Given task
Copy everything from the start of the material down to the line containing "[x=295, y=259]", both ends included, without changing a single character.

Some material
■ ■ ■
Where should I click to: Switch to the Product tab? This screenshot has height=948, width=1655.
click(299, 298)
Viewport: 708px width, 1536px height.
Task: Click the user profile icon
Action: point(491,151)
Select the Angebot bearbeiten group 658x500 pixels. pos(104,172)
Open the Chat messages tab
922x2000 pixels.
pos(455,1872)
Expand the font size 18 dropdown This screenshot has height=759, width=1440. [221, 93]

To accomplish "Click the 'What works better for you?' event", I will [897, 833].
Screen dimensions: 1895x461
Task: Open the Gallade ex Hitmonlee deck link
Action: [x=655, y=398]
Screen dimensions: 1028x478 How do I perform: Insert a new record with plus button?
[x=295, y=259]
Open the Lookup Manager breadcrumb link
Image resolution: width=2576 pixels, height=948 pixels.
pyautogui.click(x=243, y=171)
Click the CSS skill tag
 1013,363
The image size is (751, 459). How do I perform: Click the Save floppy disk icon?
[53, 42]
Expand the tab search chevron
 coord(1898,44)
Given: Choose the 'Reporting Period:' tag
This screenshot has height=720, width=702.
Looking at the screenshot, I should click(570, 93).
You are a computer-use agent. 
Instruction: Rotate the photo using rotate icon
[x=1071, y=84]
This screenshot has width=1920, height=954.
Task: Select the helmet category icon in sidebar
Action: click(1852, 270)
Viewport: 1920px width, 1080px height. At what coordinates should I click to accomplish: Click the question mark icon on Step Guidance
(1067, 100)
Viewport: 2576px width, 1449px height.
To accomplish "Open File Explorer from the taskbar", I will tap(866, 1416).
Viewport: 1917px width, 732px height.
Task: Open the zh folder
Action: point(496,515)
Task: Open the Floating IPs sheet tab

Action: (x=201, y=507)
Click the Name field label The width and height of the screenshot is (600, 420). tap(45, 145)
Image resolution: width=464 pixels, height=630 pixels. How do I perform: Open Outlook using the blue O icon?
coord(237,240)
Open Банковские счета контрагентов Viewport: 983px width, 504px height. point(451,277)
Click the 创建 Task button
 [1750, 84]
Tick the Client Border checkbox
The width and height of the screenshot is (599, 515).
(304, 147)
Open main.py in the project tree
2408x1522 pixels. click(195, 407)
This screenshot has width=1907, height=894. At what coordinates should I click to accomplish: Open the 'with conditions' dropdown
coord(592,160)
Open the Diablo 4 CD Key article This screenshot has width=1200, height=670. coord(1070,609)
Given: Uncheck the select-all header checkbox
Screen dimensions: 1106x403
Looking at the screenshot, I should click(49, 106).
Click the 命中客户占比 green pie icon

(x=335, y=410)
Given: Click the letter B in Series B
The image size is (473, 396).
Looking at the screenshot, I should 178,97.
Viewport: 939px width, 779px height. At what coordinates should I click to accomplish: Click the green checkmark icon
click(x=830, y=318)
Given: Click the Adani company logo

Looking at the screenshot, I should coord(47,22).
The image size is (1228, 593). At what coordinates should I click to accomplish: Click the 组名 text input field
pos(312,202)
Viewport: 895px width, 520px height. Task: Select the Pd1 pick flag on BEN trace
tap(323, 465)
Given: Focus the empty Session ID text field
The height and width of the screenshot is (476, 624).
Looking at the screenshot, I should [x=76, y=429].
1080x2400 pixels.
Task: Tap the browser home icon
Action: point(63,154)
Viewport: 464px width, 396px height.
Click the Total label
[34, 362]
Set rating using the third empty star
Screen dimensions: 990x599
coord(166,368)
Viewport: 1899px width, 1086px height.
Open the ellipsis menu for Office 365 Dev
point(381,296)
■ ■ ■
Problem solution
Where should I click to: Switch to the Product tab? This screenshot has height=948, width=1655.
click(299, 298)
Viewport: 708px width, 1536px height.
Task: Click the user profile icon
Action: point(491,151)
Select the Angebot bearbeiten group 658x500 pixels. pos(104,172)
Open the Chat messages tab
922x2000 pixels.
pos(455,1872)
Expand the font size 18 dropdown This screenshot has height=759, width=1440. [221, 93]

To accomplish "Click the 'What works better for you?' event", I will [897, 833].
Screen dimensions: 1895x461
Task: Open the Gallade ex Hitmonlee deck link
Action: [x=655, y=398]
Screen dimensions: 1028x478 How do I perform: Insert a new record with plus button?
[x=295, y=259]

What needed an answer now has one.